Colorado Governor Bill Ritter recently signed House Bill 10-1168, also known as the Make Whole bill, into law. The new law offers more protection for consumers from unfair insurance practices, particularly those instituted by health insurance companies.
For example, if a person is injured in a car accident, the person at fault may not have enough insurance coverage or money to fully pay for the injured party’s healthcare costs, attorney fees, and other expenses. In the past, the health insurance companies covering injured parties required that they be reimbursed for their up-front payments before the injured party received any sort of compensation outside of medical bills. They levied this requirement even if it meant there would be no injured party compensation at all.

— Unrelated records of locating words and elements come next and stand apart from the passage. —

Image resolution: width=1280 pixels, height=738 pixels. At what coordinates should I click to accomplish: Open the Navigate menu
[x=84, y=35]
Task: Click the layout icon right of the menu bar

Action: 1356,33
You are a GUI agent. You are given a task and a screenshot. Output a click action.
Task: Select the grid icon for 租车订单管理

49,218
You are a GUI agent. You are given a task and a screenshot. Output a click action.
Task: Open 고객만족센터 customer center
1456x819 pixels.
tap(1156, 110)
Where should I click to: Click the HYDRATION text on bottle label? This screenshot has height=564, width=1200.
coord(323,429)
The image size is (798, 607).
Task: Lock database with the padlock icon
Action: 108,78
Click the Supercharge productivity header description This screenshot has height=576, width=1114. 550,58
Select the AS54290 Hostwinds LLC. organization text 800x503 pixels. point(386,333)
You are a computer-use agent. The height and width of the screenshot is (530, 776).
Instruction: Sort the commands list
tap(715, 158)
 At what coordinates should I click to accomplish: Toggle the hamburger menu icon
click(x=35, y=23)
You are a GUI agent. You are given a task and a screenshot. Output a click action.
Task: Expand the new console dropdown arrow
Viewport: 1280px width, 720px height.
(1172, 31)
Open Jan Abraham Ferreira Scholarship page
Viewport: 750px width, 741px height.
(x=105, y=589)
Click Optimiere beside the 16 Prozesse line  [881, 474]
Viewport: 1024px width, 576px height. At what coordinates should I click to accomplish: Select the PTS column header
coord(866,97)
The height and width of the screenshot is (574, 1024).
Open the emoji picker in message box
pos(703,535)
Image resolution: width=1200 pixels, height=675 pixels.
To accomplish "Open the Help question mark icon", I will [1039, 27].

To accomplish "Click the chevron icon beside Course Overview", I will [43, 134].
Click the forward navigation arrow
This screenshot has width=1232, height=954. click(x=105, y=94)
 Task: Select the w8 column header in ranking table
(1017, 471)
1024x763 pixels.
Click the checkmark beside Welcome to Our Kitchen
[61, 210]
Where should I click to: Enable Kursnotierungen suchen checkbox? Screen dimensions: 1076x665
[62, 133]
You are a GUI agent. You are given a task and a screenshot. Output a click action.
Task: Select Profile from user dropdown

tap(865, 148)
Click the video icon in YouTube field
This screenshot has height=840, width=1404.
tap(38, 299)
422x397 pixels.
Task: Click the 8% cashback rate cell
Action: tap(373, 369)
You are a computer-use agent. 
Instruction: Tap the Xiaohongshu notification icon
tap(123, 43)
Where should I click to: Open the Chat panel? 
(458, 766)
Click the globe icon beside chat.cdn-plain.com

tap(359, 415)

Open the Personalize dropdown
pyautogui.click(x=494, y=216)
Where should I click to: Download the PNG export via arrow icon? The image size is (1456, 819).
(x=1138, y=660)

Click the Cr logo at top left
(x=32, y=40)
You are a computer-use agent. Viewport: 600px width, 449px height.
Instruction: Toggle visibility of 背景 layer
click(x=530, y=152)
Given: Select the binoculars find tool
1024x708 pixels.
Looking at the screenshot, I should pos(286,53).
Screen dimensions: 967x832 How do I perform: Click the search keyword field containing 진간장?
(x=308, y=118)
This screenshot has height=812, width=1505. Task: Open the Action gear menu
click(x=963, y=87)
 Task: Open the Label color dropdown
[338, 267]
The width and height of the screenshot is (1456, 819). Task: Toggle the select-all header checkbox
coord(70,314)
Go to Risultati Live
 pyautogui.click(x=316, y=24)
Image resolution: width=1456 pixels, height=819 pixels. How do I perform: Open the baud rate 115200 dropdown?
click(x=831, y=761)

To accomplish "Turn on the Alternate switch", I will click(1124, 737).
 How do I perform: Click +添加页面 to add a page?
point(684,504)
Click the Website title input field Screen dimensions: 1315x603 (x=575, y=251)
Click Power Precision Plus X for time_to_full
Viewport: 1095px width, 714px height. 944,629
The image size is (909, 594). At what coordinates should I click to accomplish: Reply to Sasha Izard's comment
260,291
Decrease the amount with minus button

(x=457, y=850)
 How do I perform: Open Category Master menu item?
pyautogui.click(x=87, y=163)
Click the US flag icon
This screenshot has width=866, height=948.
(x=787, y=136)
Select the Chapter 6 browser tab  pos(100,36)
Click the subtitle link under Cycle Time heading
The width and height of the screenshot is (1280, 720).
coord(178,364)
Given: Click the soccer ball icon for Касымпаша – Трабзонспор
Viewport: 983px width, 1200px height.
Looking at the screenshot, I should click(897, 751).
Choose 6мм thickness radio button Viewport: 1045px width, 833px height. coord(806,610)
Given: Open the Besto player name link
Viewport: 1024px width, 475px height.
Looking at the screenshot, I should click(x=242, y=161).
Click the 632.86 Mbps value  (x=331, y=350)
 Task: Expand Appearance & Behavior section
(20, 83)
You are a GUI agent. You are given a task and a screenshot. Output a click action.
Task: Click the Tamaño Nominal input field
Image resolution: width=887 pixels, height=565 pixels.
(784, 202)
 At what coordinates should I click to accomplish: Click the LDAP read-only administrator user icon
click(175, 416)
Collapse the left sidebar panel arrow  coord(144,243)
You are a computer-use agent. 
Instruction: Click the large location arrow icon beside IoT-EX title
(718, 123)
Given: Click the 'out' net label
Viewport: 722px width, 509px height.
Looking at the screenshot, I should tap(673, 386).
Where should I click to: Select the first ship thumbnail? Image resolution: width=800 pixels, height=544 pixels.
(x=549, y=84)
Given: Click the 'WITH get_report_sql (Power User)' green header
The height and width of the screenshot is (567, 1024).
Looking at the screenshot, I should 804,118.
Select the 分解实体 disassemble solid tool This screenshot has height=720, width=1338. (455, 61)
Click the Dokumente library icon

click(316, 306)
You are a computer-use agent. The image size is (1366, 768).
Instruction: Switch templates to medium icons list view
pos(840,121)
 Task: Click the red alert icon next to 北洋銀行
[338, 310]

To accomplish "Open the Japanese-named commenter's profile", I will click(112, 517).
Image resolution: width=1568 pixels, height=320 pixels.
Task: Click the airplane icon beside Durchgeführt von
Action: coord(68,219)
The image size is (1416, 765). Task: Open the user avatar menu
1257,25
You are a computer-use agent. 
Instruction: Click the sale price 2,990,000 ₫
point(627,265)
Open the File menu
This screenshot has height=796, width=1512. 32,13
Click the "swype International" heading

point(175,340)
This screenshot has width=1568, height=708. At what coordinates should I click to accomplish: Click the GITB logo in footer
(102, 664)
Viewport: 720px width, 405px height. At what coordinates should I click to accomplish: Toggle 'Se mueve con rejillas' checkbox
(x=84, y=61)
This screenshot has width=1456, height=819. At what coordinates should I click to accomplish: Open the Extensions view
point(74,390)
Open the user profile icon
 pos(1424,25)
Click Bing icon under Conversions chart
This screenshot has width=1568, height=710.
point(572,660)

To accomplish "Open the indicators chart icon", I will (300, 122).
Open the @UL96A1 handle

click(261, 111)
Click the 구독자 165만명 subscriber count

The Make Whole bill — now a law — reverses the order of payment. Injured parties receive full payment, or are “made whole,” before any money is remanded to the health insurance company. This allows consumers to cover all the expenses and losses that can result from accidents resulting in injury before having to pay any money to their health insurance provider.
The bill was sponsored by Rep. Claire Levy, (D-Boulder) and Sen. Pat Steadman, (D-Denver). Health insurance companies vehemently opposed the bill, and it has many detractors, but those who support it see it as a triumph for Colorado residents and consumers. Thirty-six other states already have similar laws in place.
Bachus & Schanker, LLC, is proud to have supported the Make Whole bill.